Seniors Say

Question: My 85-yearold father-in-law, who has mild dementia, has moved in with us. Now that my son has gone away to college, we put him in his room which is decorated in black and red. My father-in-law never wants to spend any time in that room. Could it be because of these colors? — Hate to Paint

Dr. Stephen Mason
Dr. Stephen Mason
Dr. Mason says:
Did you ever wonder why so many fast food chains are painted red, white and yellow? It’s because that combination has been shown to increase appetite and energy. In other words, customers will eat more and faster making for higher profits in the McBurger business.

Color plays far more of a role in how we feel and behave than people realize. Cool, calm hues are generally relaxing while hot, vibrant ones tend to get you up and moving. This comes as no surprise with music. It can lull you to sleep or set your toe tapping so why shouldn’t the same apply to color? It’s why hospital rooms and waiting areas are decorated in pastels while amusement parks look like an explosion in a paint factory.

Psychologists studying this phenomenon have come to some interesting conclusions. Depressed patients wearing black and gray are showing signs of improvement when they switch to brighter apparel.

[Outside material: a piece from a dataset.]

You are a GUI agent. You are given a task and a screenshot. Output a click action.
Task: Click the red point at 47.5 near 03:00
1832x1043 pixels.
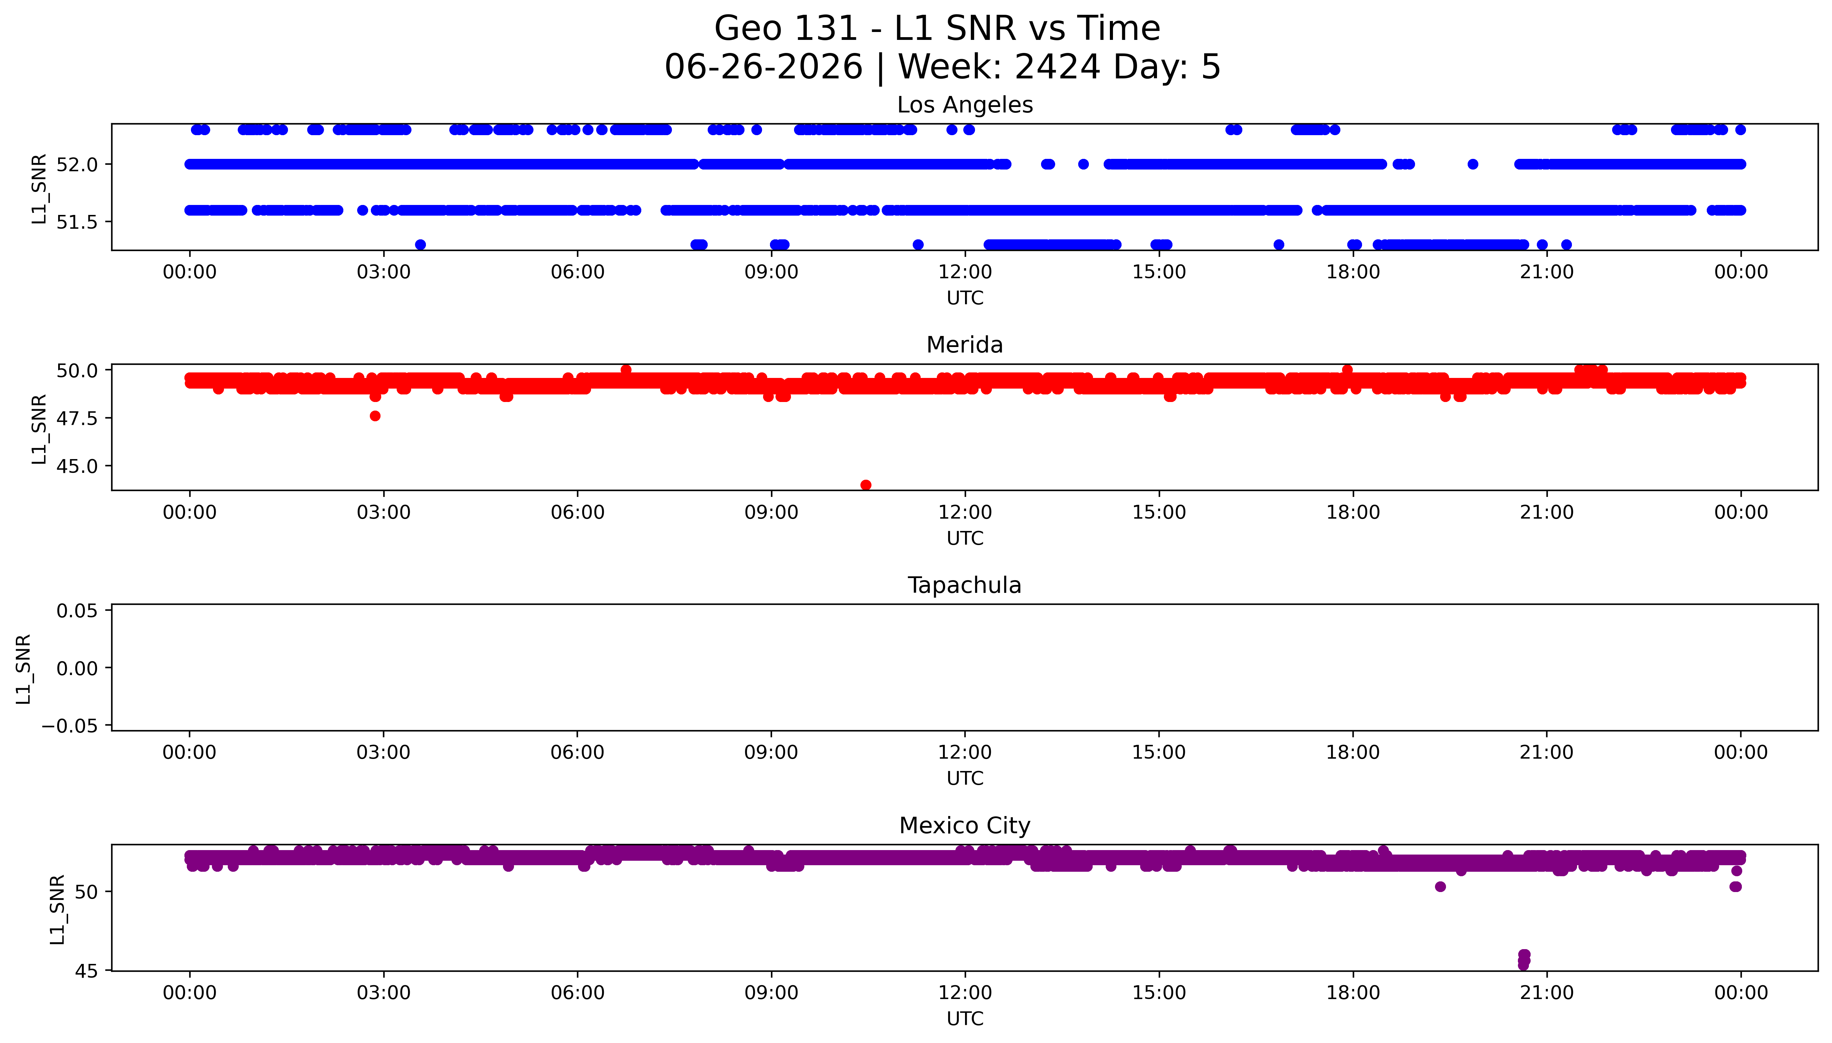coord(375,416)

Some police stations put aggressive inmates in a pink holding cell to calm them down. By the same token, it will help to wear pink if you want to avoid an argument. Shown photos of staff members, subjects tend to see the one wearing dark blue as the boss. Someone wearing bright, mismatched clothing will be seen as having less emotional control than the same person in a more restrained outfit.

A lot has been written on this topic. Some is carefully researched while some is little more than pop psych but the bottom line is, if you feel that color may be having an effect, good or bad, you may be right.

Kristin Farson
Kristin Farson
Kristin says:
One doesn’t need to be in the grip of dementia to have both a physical and emotional reaction to a certain color. However when struggling for one’s footing, a favorite color can provide a familiar bridge.

Seniors typically decorate their homes in soothing pastels, while adolescents, wanting to express their individuality, prefer a personal space enlivened by strong colors.

If your father-in-law has low vision issues, it’s important to understand that reds and subtle blacks may look even darker to him. Also, please make sure the lighting is adequate (at least 50 footcandles), for when an older person is thrust into unfamiliar surroundings his balance might be impaired. If your son has any vinyl or leather surfaces, reduce the glare with cloths or sheets.

Have a heart-to-heart talk with your son, explaining his grandfather’s current needs. If he was generous enough to share his room, perhaps he would be open to “an old fashioned Grandpa look” — at least temporarily.

Red, by the way, is a common stimulant. Many therapists trying to get the attention of a withdrawn individual use the color red. And I don’t need to tell you that in many cultures, black is the color of death, grief and loss. Your father-in-law has probably experienced enough of all that in his lifetime.

There is another reason, besides the colors, this older man may not like his new bedroom. Nobody’s in it. Perhaps he is more attracted to the rest of the house because it is alive and active, and he is seeking out the people he cares about.